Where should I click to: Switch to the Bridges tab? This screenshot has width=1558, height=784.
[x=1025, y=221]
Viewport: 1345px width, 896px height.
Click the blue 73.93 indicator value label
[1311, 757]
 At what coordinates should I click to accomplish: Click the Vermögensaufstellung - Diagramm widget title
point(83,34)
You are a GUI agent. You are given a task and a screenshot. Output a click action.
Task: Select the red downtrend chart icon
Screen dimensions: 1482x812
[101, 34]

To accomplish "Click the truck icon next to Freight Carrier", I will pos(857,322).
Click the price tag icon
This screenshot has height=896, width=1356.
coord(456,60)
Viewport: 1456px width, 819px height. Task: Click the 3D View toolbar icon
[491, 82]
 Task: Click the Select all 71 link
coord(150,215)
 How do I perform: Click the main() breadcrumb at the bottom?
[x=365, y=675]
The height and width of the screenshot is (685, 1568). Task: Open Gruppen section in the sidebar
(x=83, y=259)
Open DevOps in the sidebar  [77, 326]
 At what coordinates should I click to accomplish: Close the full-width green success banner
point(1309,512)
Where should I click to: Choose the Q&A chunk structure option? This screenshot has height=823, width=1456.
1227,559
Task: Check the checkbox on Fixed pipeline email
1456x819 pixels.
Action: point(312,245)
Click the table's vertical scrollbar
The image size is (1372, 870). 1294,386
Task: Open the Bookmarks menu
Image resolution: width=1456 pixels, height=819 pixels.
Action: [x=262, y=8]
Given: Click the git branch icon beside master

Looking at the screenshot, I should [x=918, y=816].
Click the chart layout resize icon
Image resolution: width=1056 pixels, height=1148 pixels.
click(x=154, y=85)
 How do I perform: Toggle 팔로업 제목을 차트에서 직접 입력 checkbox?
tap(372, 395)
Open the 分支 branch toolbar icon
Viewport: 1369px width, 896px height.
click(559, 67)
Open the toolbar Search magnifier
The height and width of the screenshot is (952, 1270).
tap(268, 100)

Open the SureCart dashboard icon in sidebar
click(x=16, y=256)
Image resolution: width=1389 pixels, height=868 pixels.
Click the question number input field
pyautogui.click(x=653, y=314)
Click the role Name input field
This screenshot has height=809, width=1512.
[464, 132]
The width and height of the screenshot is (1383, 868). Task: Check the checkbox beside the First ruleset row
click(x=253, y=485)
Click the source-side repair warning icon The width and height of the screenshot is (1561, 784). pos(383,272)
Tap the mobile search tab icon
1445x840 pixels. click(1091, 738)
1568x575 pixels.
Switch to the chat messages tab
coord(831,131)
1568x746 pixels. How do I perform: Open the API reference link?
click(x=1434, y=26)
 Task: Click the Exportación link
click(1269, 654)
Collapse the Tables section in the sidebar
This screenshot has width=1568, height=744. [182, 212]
== == ==
Problem requirements: In the listing above, transcribe exactly everything from the line containing "Image resolution: width=1456" down to the line containing "Click the chart layout resize icon", including both and nothing more.

Response to this task:
Image resolution: width=1456 pixels, height=819 pixels.
Action: [x=262, y=8]
Given: Click the git branch icon beside master

Looking at the screenshot, I should [x=918, y=816].
Click the chart layout resize icon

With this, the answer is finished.